If you claim environmentalism is a public low priority, then you are claiming the public vests no credibility in the science upon which the priority rests.
And that forces one to ask two questions:
1) Does the public not believe in the science?
2) Is disbelief warranted?
These are separate questions. I'll see if I coded this table right:
Science is credibleScience is not creiblePublic believes itABPublic doesn't believe itCD
#28 Posted by Thimbles, CJR on Mon 16 Nov 2009 at 09:52 PM
Nope, cjr doesn't let me do table tags. >:(
I'll do my best without. First scenario:
A) The Science is credible and the public believes it. Environmentalism is a worthy high priority taken seriously by the public for legitimate reasons.
B) The Science is not credible and the public believes it. Environmentalism isn't a worthy high priority but the public has the hysterical misperception that it is.

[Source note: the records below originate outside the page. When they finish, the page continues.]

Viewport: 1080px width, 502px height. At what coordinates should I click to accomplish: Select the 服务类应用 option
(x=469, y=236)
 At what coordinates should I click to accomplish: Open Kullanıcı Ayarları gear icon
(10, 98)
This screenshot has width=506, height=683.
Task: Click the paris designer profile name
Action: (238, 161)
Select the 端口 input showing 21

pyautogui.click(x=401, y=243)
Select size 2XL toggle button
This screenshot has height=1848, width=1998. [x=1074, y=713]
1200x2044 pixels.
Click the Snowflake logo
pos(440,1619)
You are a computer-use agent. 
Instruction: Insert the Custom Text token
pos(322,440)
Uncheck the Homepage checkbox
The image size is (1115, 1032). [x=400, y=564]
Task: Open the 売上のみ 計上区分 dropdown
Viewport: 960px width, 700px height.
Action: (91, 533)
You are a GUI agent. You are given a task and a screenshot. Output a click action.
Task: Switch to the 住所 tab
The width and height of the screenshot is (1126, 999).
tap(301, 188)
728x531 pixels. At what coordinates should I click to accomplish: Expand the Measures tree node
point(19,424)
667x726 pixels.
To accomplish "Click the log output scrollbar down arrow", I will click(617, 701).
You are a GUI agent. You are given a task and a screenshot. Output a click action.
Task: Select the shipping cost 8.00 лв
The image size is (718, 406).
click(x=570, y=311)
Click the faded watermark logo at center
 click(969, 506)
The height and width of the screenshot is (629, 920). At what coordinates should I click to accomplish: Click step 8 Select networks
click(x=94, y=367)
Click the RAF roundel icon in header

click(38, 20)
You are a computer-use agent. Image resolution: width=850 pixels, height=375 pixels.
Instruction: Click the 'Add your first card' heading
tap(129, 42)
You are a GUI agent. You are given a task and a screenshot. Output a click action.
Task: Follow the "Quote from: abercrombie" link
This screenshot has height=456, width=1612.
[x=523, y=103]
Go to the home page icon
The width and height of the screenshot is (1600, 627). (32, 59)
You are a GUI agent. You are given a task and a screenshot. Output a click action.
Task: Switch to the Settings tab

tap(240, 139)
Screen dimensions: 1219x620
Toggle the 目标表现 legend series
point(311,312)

C) The Science is credible and the public does not believe it. Environmentalism is an unwarranted low priority. The science indicates it should be taken seriously but the public rejects scientific evidence for reasons to be determined.
D) The science is not credible and the public does not believe it. The science is a low priority because the public has seen the evidence, accurately evaluated the evidence, and determined it to be junk science.
Because you claim environmentalism is a low priority, for you either C or D are valid.
Because I claim that the science is valid. for me either A or C is valid, though my true belief is a more fuzzy in between A and C.
So my question to you is are you a C person or a D person, because if you are a D person, we have to argue about the science.
(In truth we could ask a third question, "Does the public believe the environment is an immediate danger?", but that would have lead to a third axis on the logic table making a logic cube which is much too complex to render on cjr. However, the scenario that "The Science is credible and the public believes it but the public perceives it to be a faraway problem." is a valid case for a low priority since the perception exists that the environmental change is slow and that action based on credible scientific evidence can be put off until later. The dilemma of the procrastinator society.)